▼▼▼

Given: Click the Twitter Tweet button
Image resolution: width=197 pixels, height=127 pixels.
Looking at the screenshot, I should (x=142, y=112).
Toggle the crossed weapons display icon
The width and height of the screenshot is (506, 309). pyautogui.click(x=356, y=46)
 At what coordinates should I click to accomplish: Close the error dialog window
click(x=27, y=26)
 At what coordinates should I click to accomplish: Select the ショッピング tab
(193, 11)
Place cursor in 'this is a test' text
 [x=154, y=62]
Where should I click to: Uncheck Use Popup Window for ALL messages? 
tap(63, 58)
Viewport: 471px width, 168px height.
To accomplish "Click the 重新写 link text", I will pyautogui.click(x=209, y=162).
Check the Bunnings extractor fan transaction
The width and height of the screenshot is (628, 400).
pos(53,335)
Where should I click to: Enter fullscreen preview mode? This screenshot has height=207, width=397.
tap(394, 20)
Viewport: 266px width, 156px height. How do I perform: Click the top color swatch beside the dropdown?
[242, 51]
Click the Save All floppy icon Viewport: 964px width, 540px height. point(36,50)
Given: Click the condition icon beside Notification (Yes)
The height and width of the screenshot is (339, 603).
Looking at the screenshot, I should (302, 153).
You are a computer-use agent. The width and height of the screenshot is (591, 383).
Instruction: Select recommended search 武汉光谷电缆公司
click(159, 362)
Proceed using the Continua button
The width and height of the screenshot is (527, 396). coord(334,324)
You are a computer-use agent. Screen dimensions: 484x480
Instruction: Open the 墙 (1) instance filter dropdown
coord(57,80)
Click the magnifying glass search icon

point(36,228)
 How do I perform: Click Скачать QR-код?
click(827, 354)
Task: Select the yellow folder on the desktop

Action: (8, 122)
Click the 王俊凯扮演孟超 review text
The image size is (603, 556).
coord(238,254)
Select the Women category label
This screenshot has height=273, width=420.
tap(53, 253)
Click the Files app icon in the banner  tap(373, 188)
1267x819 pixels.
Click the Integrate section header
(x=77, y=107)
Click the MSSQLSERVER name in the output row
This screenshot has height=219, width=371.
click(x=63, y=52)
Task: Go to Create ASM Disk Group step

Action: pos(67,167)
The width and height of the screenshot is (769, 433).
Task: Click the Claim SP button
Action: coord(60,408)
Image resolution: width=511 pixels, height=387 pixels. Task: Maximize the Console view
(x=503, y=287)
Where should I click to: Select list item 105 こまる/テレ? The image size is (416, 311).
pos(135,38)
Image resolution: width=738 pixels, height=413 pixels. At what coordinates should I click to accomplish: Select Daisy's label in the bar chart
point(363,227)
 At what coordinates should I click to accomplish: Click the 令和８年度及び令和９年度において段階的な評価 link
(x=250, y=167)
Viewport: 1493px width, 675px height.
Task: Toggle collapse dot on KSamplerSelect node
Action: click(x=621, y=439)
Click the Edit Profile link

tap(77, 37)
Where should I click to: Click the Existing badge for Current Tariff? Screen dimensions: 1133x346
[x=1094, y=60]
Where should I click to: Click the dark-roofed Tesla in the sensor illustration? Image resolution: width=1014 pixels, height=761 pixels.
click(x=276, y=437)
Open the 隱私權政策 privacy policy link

▲▲▲

**Problem to solve:**
Both the first line of the records above and the line containing "Given: Click the condition" are to be transcribed exactly, together with every line between them, and nothing else.

**Answer to the problem:**
Given: Click the Twitter Tweet button
Image resolution: width=197 pixels, height=127 pixels.
Looking at the screenshot, I should (x=142, y=112).
Toggle the crossed weapons display icon
The width and height of the screenshot is (506, 309). pyautogui.click(x=356, y=46)
 At what coordinates should I click to accomplish: Close the error dialog window
click(x=27, y=26)
 At what coordinates should I click to accomplish: Select the ショッピング tab
(193, 11)
Place cursor in 'this is a test' text
 [x=154, y=62]
Where should I click to: Uncheck Use Popup Window for ALL messages? 
tap(63, 58)
Viewport: 471px width, 168px height.
To accomplish "Click the 重新写 link text", I will pyautogui.click(x=209, y=162).
Check the Bunnings extractor fan transaction
The width and height of the screenshot is (628, 400).
pos(53,335)
Where should I click to: Enter fullscreen preview mode? This screenshot has height=207, width=397.
tap(394, 20)
Viewport: 266px width, 156px height. How do I perform: Click the top color swatch beside the dropdown?
[242, 51]
Click the Save All floppy icon Viewport: 964px width, 540px height. point(36,50)
Given: Click the condition icon beside Notification (Yes)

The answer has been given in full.